Instructions to follow:
Find the lines below that contain the word "text" and count them. Only the number should be given.

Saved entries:
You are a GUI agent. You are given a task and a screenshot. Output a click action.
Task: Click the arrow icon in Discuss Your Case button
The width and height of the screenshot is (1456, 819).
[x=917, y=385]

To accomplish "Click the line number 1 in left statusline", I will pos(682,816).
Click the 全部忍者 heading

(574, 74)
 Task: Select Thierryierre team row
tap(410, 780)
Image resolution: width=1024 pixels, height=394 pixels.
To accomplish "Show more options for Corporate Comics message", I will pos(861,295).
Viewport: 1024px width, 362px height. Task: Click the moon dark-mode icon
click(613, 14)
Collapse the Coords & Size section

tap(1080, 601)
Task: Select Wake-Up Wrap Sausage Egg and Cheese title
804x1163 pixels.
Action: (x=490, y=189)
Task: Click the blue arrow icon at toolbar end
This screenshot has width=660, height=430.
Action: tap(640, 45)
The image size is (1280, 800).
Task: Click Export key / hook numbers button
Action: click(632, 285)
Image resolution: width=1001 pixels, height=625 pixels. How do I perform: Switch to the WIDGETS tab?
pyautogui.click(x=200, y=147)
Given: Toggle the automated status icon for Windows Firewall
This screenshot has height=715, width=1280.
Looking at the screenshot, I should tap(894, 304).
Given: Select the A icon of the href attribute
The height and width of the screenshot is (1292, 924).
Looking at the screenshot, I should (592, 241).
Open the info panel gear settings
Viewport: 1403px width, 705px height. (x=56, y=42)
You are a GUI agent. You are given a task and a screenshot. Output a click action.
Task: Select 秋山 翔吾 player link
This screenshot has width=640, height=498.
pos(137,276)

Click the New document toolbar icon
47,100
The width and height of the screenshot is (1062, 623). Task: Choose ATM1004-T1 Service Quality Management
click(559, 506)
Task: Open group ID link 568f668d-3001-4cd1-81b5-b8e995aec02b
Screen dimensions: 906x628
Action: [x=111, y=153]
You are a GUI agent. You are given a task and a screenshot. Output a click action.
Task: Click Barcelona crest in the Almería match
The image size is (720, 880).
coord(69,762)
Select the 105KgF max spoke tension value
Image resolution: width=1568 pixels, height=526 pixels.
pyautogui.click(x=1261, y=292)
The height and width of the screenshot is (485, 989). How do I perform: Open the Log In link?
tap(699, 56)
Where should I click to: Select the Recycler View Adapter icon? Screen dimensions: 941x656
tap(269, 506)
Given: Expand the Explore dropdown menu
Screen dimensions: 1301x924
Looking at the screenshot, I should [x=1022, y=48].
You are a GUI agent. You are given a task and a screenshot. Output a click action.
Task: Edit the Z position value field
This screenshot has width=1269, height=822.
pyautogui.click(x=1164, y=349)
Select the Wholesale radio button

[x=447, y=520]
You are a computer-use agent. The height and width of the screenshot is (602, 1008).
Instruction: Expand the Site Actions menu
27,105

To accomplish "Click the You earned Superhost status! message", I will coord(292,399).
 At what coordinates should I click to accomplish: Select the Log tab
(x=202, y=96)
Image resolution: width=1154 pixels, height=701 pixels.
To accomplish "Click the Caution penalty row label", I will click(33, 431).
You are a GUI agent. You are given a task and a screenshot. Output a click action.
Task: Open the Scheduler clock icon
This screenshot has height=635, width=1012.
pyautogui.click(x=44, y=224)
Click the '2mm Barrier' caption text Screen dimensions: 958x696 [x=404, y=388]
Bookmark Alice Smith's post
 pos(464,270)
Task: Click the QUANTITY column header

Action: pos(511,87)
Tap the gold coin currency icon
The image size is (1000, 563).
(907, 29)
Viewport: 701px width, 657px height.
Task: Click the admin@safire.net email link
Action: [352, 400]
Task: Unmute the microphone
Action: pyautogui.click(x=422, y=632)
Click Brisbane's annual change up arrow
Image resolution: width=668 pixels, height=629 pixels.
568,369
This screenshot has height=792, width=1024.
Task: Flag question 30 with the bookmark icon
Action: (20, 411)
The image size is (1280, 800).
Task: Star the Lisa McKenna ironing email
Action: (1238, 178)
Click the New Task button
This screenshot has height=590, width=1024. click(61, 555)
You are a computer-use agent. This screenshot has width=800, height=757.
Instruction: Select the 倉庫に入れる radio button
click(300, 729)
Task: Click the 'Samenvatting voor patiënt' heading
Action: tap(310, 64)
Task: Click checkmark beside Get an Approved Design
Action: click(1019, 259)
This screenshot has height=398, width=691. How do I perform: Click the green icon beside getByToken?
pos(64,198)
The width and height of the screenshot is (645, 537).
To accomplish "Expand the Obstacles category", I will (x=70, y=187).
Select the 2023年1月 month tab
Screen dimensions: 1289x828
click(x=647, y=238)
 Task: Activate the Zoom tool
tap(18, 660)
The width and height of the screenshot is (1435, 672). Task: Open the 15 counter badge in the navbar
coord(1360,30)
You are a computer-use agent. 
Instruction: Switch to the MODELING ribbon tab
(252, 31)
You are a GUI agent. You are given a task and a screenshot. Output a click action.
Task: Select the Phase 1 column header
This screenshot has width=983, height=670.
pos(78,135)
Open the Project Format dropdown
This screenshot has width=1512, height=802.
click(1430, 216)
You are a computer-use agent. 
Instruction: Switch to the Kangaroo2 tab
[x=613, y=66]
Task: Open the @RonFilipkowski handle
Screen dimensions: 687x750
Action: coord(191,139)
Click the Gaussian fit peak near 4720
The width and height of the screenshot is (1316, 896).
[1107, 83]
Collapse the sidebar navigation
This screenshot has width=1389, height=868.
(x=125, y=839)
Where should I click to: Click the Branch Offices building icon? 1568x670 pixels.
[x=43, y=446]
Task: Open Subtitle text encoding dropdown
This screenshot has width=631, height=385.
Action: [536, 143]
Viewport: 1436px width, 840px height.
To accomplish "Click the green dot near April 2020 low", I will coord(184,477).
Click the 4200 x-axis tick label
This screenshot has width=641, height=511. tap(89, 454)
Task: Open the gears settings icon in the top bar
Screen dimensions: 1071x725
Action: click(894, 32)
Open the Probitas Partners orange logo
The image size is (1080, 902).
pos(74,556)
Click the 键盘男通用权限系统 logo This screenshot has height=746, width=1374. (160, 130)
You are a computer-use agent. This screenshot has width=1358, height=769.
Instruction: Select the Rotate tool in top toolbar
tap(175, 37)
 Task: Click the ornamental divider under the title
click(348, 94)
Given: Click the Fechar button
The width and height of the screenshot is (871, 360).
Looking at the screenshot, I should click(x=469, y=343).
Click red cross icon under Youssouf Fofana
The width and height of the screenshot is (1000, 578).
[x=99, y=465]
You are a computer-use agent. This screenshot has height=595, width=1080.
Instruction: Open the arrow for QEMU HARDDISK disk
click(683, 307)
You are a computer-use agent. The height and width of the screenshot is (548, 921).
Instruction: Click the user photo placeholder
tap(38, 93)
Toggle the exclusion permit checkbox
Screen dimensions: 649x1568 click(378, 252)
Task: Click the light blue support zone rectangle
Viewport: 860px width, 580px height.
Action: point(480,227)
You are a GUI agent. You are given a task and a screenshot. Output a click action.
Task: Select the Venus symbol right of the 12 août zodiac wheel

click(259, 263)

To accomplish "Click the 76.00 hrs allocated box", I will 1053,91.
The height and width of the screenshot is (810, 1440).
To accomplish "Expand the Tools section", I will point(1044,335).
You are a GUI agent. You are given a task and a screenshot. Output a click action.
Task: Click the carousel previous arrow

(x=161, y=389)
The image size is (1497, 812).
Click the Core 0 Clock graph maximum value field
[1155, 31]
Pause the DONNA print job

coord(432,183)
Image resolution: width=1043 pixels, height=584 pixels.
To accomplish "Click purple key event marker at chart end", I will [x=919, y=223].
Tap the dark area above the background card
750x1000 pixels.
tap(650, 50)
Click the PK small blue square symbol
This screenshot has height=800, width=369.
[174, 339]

Result:
2